I better declare an interest here: I have never been the biggest fan of Rafa Benitez, whereas Maurizio Sarri spent 15 years of his life managing non-league sides within 20 miles of my home in Italy. He’s the salt of the earth, “an anti-star” in the words of the Corriere dello Sport. He believes passionately that a manager’s duty is to develop his own players, not buy them in.
He is also incredibly hardworking — at Empoli he is reputed to have devised 35 set-piece routines — and modest to a fault. A more admirable character would be hard to imagine, although he does have a weakness for cigarettes.

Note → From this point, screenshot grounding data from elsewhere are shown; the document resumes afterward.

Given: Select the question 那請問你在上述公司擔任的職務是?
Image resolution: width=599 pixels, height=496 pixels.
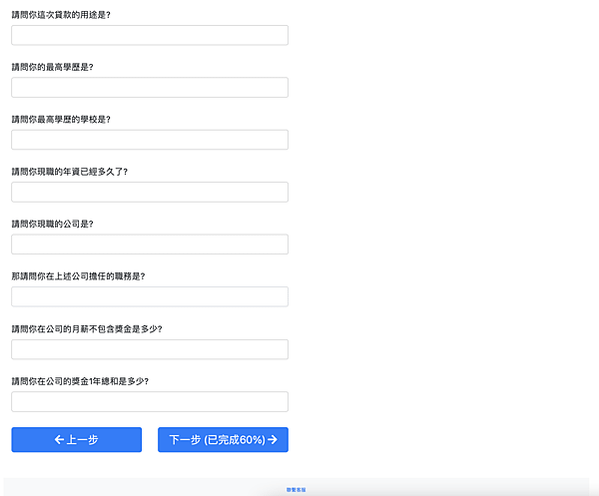Looking at the screenshot, I should coord(78,276).
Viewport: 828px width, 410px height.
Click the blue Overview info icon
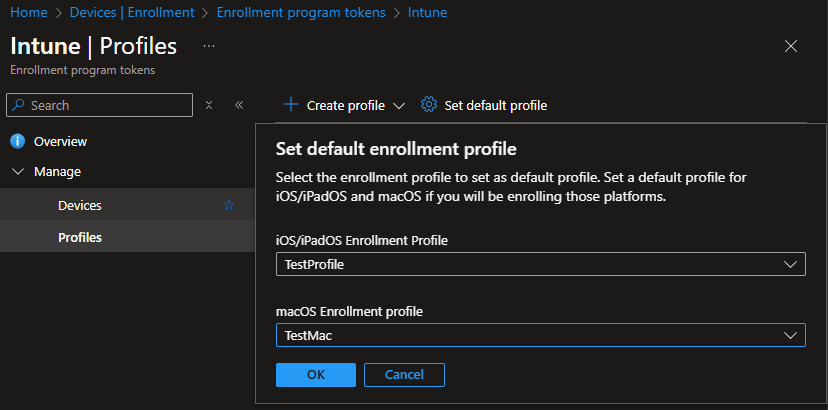pyautogui.click(x=17, y=141)
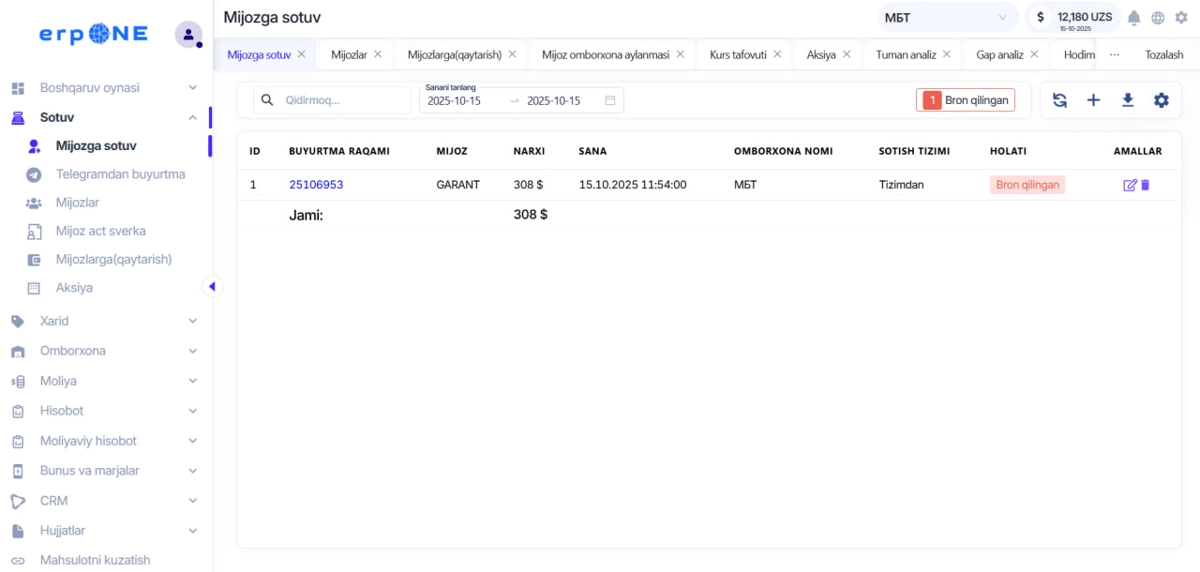Click the download icon in the toolbar
The height and width of the screenshot is (572, 1200).
[1127, 100]
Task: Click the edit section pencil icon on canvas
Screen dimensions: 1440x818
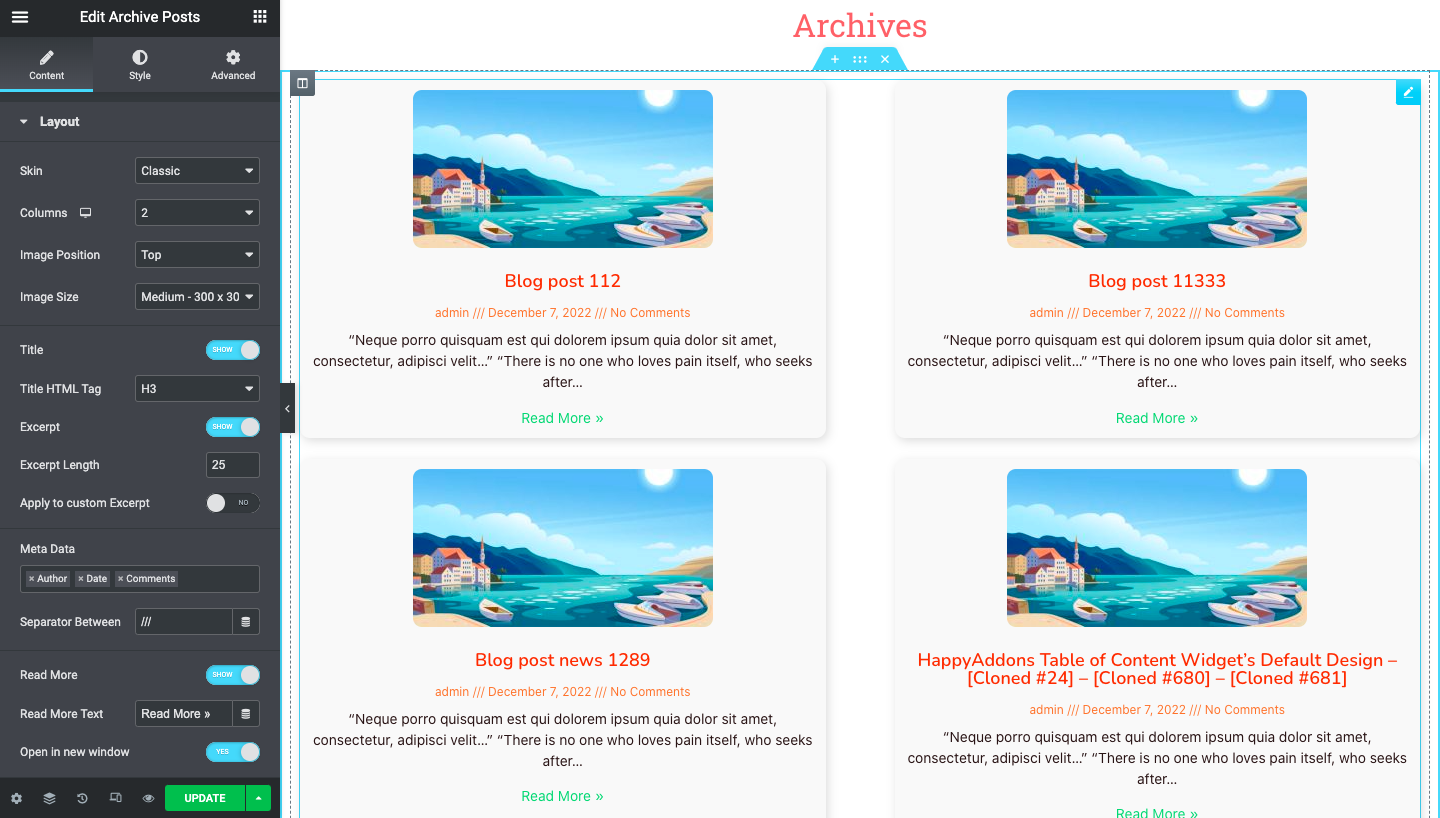Action: pyautogui.click(x=1408, y=91)
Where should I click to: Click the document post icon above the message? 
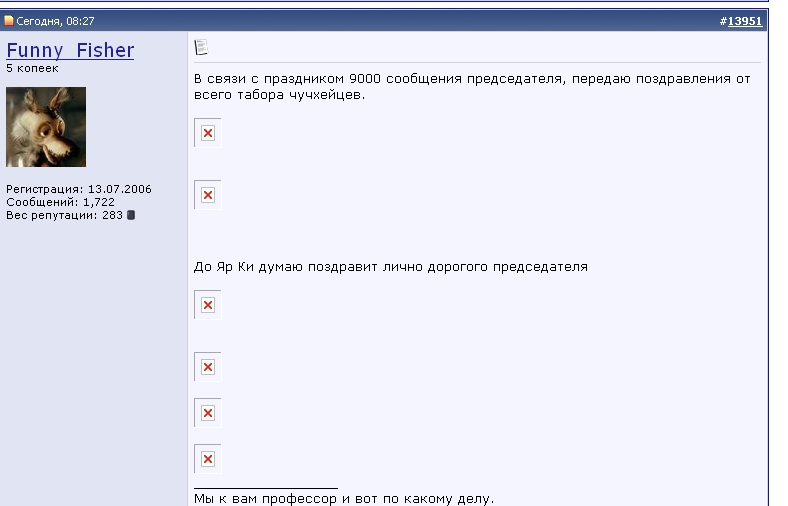coord(201,47)
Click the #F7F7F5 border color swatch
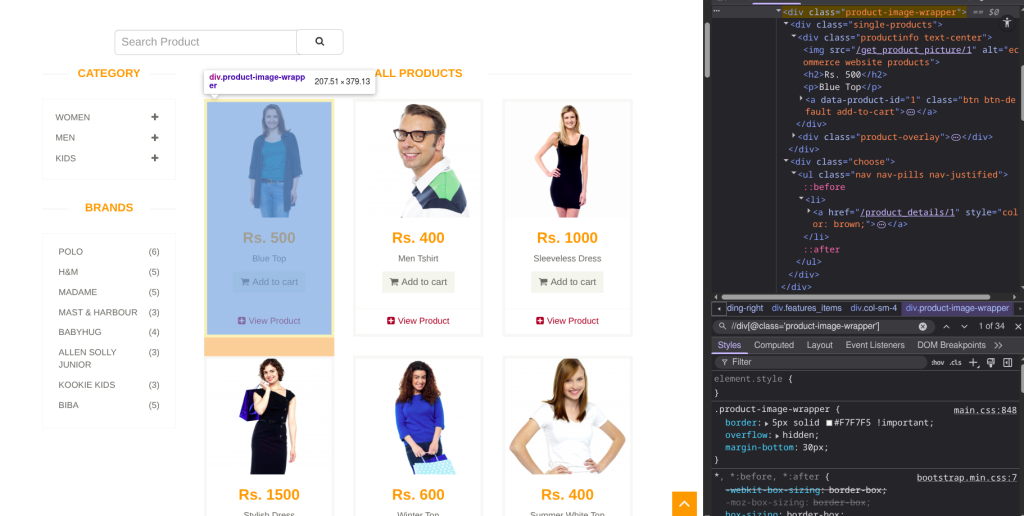This screenshot has width=1024, height=516. (x=829, y=423)
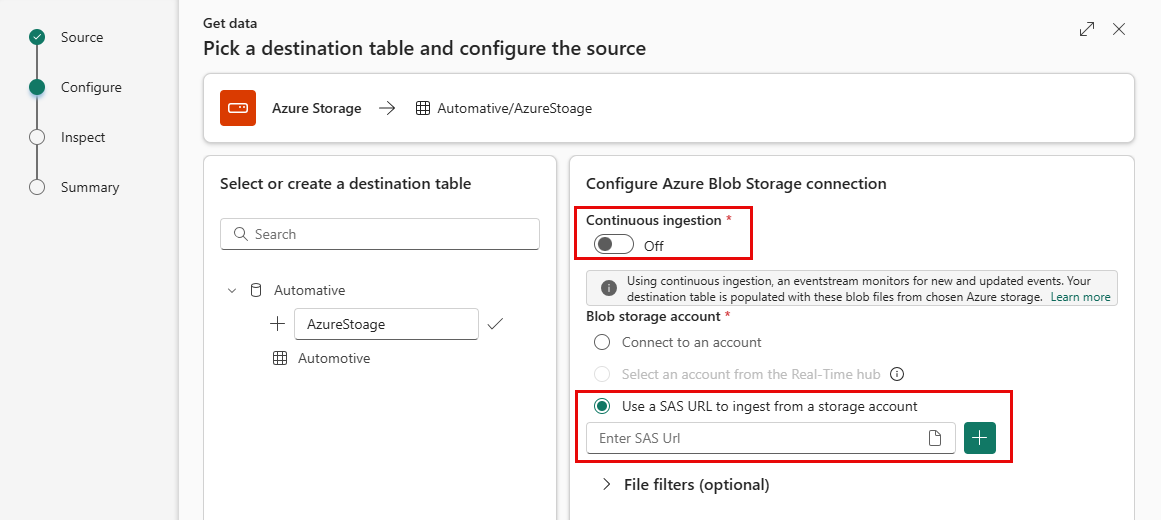Go to the Source step

click(x=81, y=37)
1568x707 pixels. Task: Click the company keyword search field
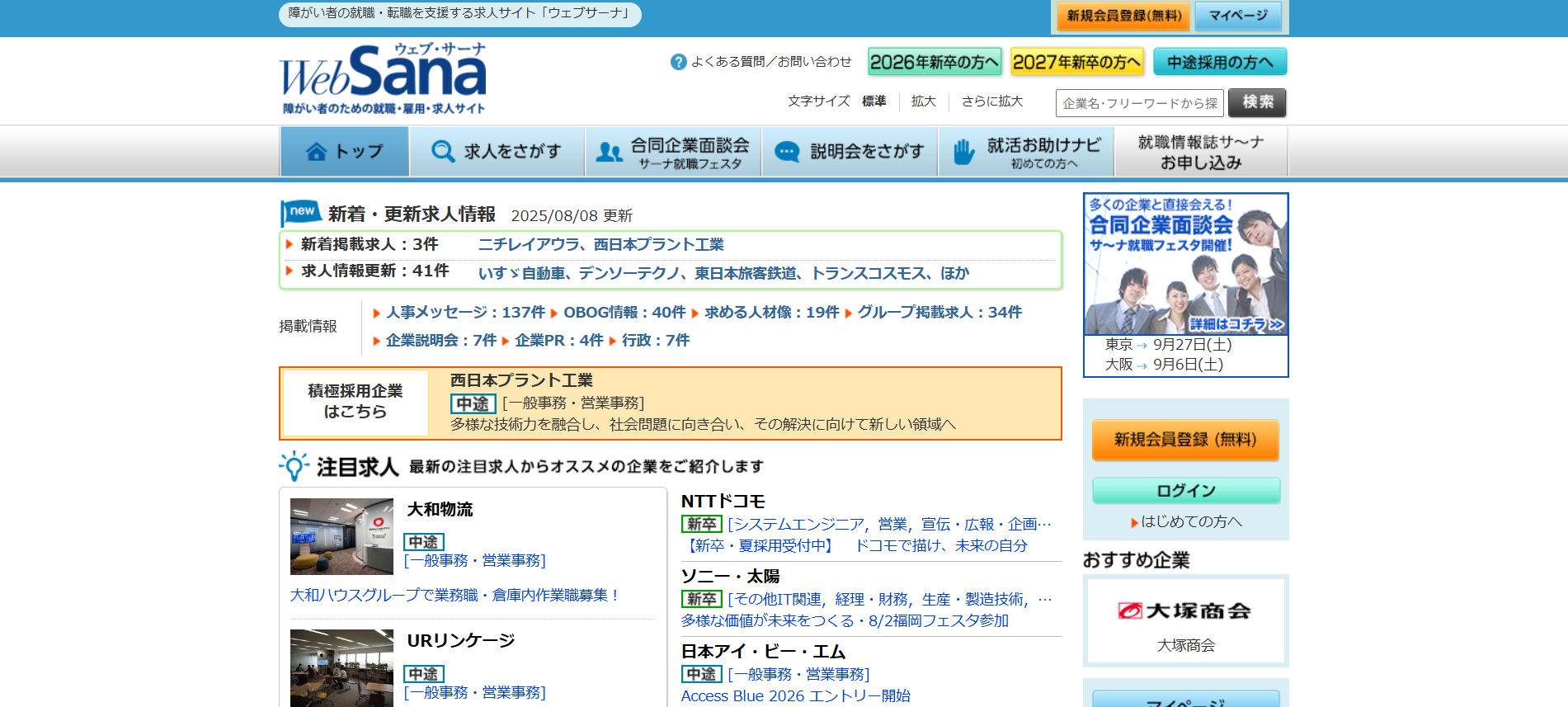(1139, 103)
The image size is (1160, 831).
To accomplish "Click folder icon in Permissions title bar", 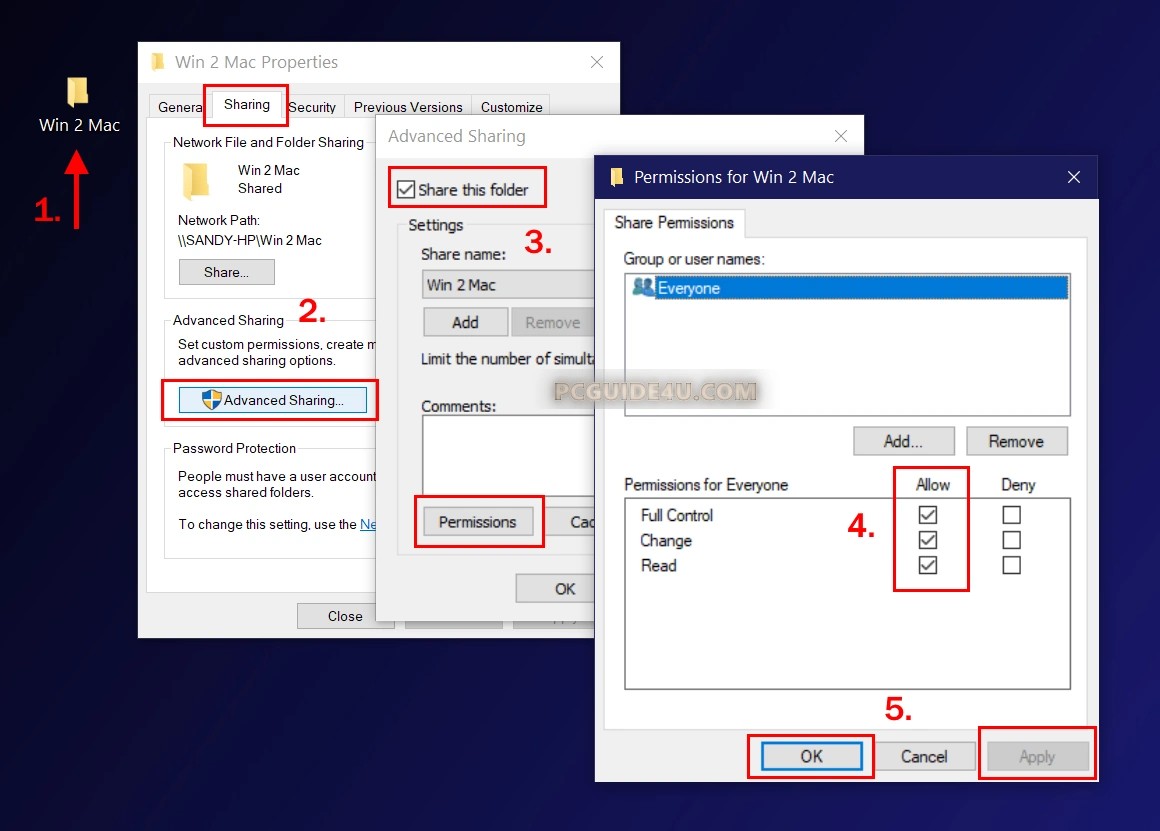I will [616, 177].
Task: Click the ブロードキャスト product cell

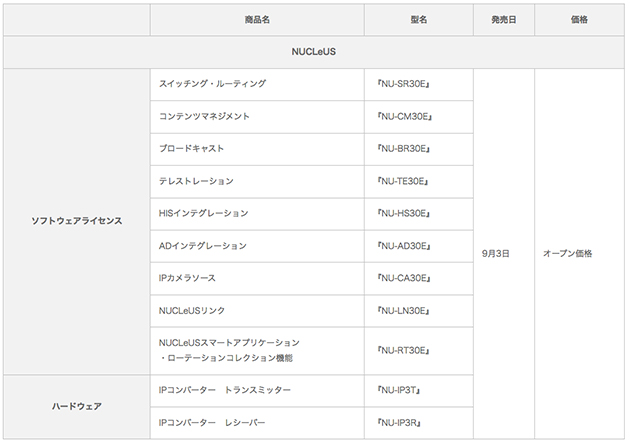Action: (x=191, y=148)
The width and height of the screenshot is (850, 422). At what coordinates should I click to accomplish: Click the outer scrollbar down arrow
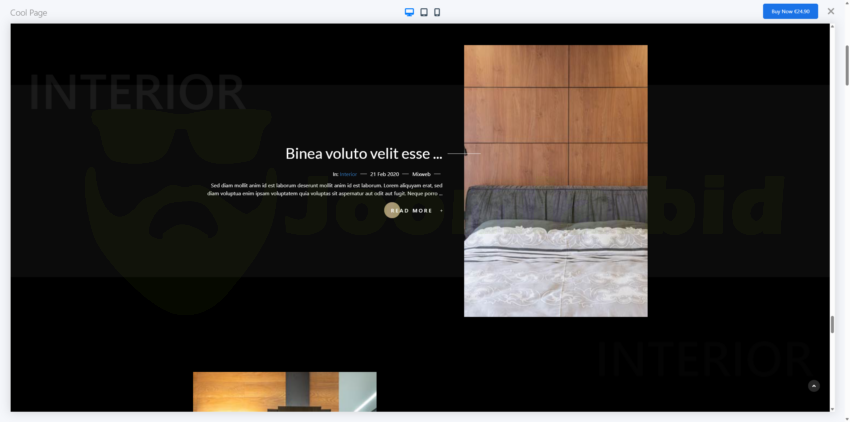[x=846, y=417]
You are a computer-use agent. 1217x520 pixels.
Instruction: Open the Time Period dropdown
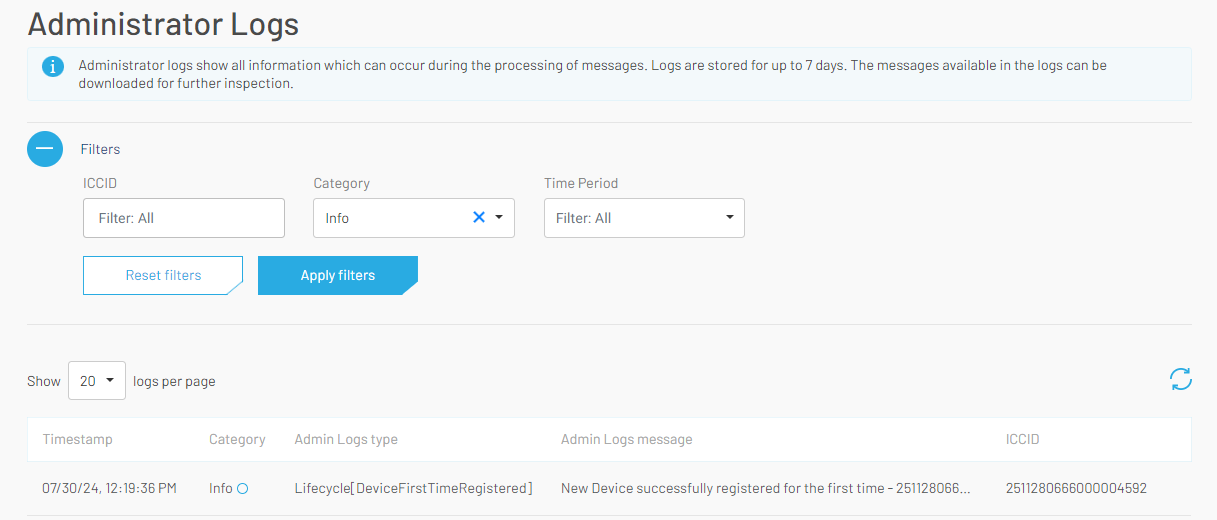[x=644, y=218]
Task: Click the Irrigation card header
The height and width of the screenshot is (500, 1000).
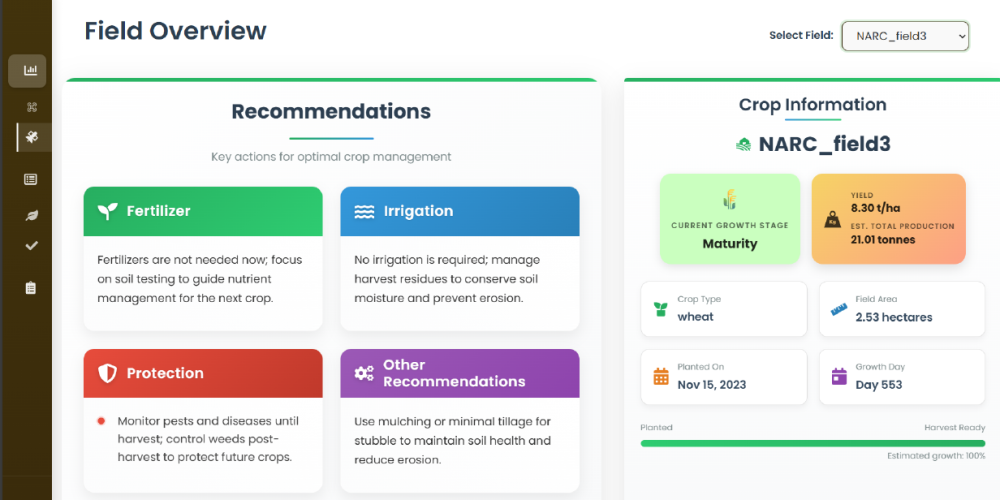Action: coord(460,211)
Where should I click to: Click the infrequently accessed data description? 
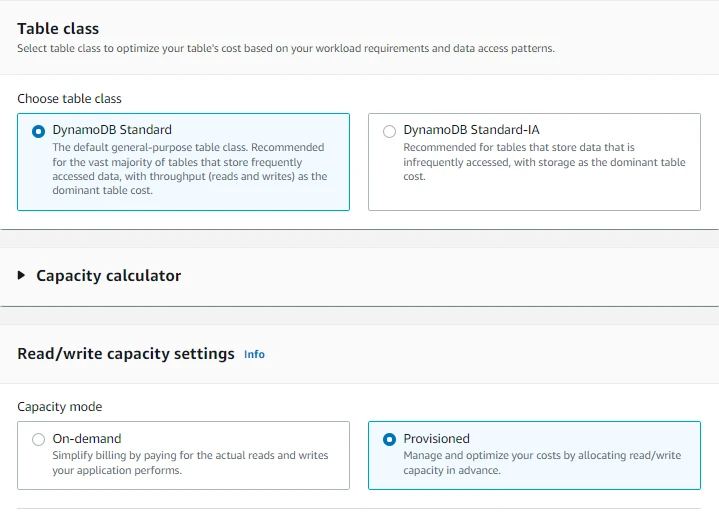point(543,162)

Of course it could all go wrong. Gonzalo Higuain, serial failure from the penalty spot last season, can hardly stop scoring at the moment. Sarri seems to have sorted out the defence, which was Benitez’s biggest weakness, but there may be problems if and when he has to rotate the squad. Napoli’s Europa League campaign has gone perfectly so far but he’s concerned about the fixture list. Next up are Palermo tomorrow.
In fairness to Rafa, things have been going well for him too. Level on points with Barcelona at the top of La Liga, Real Madrid have only conceded three goals. Their next game should be a stroll against Las Palmas, then come three matches to test them out: PSG in the Champions League followed by Sevilla and Barcelona.
But for the moment Benitez, like Sarri, is living the dream.